População em situação de rua, vulnerabilidades e drogas: uma revisão sistemática
08/06/2025

Por Raique Almeida
O artigo apresenta uma análise abrangente das produções científicas sobre o uso de drogas entre pessoas em situação de rua, com ênfase nas vulnerabilidades sociais que atravessam essa população. A pesquisa adota o método de revisão sistemática e abrange 79 estudos, extraídos de bases de dados como SciELO Brasil, PePSIC, PubMed e Redalyc. A proposta central do artigo é identificar como a literatura tem abordado a relação entre a condição de rua, o uso de substâncias psicoativas e os fatores sociais implicados nesse fenômeno, como pobreza, estigma, raça e exclusão.

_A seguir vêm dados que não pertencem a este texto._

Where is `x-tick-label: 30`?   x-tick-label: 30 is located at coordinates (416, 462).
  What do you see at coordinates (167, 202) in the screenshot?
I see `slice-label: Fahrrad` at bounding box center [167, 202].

Os resultados demonstram uma diferença significativa entre a produção científica latino-americana e a norte-americana. Nos Estados Unidos, os estudos são predominantemente quantitativos, com foco na mensuração de riscos específicos associados ao uso de drogas, como infecções, overdoses e criminalização. Já na América Latina, observa-se maior valorização das abordagens qualitativas, com destaque para metodologias participativas, como entrevistas em profundidade, observação etnográfica e grupos focais, que buscam compreender o contexto urbano e histórico que molda as trajetórias de vida das pessoas em situação de rua. Essa abordagem permite considerar as experiências subjetivas e os processos sociais que permeiam o uso de substâncias.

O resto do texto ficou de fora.